7. Ground No. 2 is regarding the capital gain assessable in the hands of HUF and not in the hands of the assessee. In support of this ground the assessee has also filed additional evidence in the shape of copy of sale deed on 8th May, 2008 and revenue record in respect of the land in question as well as the copies of revenue record/mutation in the name of earlier owners of the land.

8. I have heard the learned Authorised Representative as well as learned Departmental Representative and considered the relevant material on record. The learned Departmental Representative has vehemently objected to the admission of the additional evidence and submitted that despite sufficient opportunity given to the assessee by the AO and learned CIT(A) the assessee has not explained the reasons as to why this evidence was not filed before the authorities below.

9. I have considered the rival submissions and careful perusal of the additional evidence proposed to be filed by the assessee. It is noted that all the documents sought to be filed by the assessee are either the copies of the Revenue record showing the status of the land in question in past or a sale deed dt. 8th May, 2008. Therefore from the very nature of the documents filed by the assessee as additional evidence it is clear that there is no possibility or scope of creating or manipulating the evidence. Thus the question of creating any evidence or putting up a claim in the nature of afterthought is ruled out. Accordingly, in the facts and circumstances of the case and the in the interest of justice when all the documents sought to be filed by the assessee as additional evidence are beyond the control and reach of the assessee and further when the assessment was framed due to the time constraint the additional evidence sought to be filed by the assessee is admitted.

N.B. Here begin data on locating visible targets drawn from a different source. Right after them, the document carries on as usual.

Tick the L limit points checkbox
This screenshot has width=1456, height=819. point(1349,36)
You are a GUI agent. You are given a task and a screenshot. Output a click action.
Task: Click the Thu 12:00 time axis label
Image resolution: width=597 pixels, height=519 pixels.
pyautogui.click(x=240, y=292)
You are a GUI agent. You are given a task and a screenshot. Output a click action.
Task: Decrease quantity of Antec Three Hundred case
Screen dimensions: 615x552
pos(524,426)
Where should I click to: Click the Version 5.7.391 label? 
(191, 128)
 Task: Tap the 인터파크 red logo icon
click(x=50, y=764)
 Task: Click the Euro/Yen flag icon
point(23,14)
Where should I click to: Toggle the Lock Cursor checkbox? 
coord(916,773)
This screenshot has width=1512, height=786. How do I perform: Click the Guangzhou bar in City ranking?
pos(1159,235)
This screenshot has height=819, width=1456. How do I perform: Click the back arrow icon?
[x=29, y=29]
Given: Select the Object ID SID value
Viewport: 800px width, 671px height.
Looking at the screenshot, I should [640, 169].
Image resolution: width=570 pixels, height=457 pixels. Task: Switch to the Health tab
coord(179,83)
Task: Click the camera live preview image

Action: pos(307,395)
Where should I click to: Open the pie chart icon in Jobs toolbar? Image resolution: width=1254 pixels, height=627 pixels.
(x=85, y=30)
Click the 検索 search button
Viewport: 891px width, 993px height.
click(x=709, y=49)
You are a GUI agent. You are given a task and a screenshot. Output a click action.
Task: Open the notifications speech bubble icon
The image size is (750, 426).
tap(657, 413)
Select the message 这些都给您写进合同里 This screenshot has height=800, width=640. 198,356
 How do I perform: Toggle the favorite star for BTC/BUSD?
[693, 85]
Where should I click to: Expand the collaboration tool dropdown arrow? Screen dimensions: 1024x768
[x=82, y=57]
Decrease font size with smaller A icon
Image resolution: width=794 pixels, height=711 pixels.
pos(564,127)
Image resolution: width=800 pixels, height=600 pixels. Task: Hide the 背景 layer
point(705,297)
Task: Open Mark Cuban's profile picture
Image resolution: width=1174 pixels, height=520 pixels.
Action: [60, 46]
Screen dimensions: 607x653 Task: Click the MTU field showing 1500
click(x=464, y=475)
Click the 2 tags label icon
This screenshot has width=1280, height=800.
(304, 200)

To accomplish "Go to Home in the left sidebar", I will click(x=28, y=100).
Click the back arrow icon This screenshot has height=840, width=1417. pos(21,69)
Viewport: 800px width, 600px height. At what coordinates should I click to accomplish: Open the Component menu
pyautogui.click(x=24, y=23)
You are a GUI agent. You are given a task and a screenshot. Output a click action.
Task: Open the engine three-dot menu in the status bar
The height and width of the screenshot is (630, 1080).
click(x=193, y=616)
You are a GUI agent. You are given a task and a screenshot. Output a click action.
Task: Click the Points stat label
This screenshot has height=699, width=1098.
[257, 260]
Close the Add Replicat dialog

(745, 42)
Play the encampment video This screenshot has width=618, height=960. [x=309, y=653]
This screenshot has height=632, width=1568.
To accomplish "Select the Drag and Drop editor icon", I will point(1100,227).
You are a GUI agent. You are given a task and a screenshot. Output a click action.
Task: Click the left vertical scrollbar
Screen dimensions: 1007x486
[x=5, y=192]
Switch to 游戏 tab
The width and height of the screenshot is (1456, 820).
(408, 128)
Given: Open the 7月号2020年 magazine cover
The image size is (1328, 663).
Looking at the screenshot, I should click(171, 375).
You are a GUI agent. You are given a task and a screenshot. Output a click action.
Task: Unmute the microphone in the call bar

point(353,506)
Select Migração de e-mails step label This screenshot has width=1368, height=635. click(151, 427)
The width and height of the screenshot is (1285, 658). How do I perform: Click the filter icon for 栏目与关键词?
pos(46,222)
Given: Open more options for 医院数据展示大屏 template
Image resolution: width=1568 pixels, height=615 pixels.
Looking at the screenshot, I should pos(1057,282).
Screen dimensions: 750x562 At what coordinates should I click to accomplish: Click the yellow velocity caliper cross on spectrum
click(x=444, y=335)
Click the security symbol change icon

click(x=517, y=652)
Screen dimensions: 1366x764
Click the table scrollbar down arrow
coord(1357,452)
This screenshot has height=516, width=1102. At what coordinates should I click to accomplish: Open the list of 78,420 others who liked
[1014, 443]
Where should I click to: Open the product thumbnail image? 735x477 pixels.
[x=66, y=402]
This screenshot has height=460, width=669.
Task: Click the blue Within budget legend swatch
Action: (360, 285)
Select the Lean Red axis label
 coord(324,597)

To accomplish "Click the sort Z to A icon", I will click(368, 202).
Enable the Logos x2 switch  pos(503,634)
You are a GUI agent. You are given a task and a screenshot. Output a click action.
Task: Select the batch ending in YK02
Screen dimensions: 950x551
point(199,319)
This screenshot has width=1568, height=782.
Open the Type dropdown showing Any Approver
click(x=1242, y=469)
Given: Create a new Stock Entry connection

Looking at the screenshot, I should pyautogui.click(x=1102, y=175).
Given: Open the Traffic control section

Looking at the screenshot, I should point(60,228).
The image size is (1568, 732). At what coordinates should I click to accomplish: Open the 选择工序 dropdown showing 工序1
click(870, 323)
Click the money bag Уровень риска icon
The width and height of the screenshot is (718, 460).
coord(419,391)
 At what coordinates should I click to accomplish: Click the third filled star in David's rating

10. Having admitted the additional ground No. 2 is required to be adjudicated after examination and verification of the evidence filed by the assessee at this stage. Accordingly the additional ground No. 2 of the assessee is set aside to the record of the AO for adjudication after consideration and examination of additional evidence filed by the assessees. Needless to say that the assessee is to be given an opportunity of hearing.

Now Main Ground

11. Ground No. 1 and Ground 2(iii) of the original grounds are not pressed by the assessee as at the time of hearing. The learned Authorised Representative of the assessee has stated at Bar that the assessee does not press ground No. 1 and Ground No. 2(ii) of the appeals. The learned Departmental Representative has no objection even these two grounds are dismissed as not pressed. Accordingly, the ground No. 1 and ground No. 2(iii) of the grounds of appeals are dismissed having not pressed. The other grounds are on the merits of confirming the capital gain. Since the additional ground regarding the assessment of capital gain in the hands of HUF has been remanded to the record of the AO and the same goes to the root of the matter therefore, the other grounds of the assessees appeal are also set aside to the record of the AO to consider the objection of the assessee and then decide the same if need arises.

In the result, assessee’s appeals are partly allowed for statistical purposes.